+++ DATA SHOWN +++

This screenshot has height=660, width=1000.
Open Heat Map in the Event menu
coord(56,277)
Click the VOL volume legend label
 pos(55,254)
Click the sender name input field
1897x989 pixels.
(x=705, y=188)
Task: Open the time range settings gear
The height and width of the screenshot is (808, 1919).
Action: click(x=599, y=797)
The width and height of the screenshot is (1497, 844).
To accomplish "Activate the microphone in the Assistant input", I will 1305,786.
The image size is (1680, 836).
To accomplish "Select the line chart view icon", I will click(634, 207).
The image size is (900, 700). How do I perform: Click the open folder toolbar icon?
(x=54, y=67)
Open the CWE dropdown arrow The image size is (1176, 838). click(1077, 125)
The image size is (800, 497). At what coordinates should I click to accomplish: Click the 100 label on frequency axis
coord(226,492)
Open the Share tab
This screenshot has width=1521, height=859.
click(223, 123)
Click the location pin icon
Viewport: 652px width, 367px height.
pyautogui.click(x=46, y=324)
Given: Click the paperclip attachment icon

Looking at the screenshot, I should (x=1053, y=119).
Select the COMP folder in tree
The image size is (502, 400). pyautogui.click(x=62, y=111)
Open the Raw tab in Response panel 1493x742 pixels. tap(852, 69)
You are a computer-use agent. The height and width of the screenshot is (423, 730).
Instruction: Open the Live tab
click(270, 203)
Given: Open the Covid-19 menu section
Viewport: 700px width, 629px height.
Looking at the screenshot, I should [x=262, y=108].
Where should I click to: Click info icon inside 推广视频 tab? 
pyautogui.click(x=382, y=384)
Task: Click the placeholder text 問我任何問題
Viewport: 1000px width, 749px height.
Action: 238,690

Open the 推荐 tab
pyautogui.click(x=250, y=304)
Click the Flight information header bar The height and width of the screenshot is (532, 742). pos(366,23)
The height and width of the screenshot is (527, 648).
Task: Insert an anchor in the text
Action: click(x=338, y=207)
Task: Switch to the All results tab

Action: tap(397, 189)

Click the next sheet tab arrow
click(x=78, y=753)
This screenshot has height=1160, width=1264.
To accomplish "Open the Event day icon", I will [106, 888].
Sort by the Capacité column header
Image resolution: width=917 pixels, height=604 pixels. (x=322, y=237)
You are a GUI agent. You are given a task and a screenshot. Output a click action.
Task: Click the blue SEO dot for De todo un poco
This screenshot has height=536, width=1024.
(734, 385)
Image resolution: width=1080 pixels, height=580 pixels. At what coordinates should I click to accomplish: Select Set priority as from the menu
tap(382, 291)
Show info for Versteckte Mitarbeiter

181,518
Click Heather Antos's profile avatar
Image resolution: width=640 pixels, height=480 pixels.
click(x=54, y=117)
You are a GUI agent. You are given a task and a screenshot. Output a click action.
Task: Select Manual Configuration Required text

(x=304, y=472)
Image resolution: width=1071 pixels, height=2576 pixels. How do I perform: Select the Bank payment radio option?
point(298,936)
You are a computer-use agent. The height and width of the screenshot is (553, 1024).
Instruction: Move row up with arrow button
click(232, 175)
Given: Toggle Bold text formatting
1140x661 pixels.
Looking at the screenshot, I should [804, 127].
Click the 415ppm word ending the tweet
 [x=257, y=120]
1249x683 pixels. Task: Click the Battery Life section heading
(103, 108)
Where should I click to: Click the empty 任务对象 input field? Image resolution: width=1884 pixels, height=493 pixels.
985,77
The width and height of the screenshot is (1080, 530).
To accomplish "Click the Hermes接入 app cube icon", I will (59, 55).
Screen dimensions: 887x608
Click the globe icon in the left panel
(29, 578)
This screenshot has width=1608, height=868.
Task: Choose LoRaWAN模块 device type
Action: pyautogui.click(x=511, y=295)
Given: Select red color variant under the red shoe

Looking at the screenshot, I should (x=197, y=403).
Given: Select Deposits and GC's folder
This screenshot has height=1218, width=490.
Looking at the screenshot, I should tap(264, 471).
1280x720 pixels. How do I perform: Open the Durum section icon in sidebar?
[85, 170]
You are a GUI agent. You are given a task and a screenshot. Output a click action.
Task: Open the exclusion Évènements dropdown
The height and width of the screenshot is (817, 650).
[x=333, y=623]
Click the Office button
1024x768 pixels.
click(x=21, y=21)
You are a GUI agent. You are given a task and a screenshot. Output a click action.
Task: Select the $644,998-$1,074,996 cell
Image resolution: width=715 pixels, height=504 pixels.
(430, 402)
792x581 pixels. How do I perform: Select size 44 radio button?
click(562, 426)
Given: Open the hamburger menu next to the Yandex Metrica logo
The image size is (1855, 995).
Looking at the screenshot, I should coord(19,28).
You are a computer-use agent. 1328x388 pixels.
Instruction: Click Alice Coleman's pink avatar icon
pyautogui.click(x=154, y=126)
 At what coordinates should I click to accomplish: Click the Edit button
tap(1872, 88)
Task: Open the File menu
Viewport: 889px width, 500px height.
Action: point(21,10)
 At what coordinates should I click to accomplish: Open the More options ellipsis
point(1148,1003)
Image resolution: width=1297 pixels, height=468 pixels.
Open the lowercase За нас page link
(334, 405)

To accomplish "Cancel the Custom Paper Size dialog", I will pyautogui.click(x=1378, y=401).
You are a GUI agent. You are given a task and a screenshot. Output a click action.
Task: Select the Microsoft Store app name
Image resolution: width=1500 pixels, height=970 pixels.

+++

■ EXERCISE REQUIREMENTS: Exact copies of the line with "Open the lowercase За нас page link" and of every later line in the entries make up the whole answer.

■ SOLUTION BELOW:
Open the lowercase За нас page link
(334, 405)

To accomplish "Cancel the Custom Paper Size dialog", I will pyautogui.click(x=1378, y=401).
You are a GUI agent. You are given a task and a screenshot. Output a click action.
Task: Select the Microsoft Store app name
Image resolution: width=1500 pixels, height=970 pixels.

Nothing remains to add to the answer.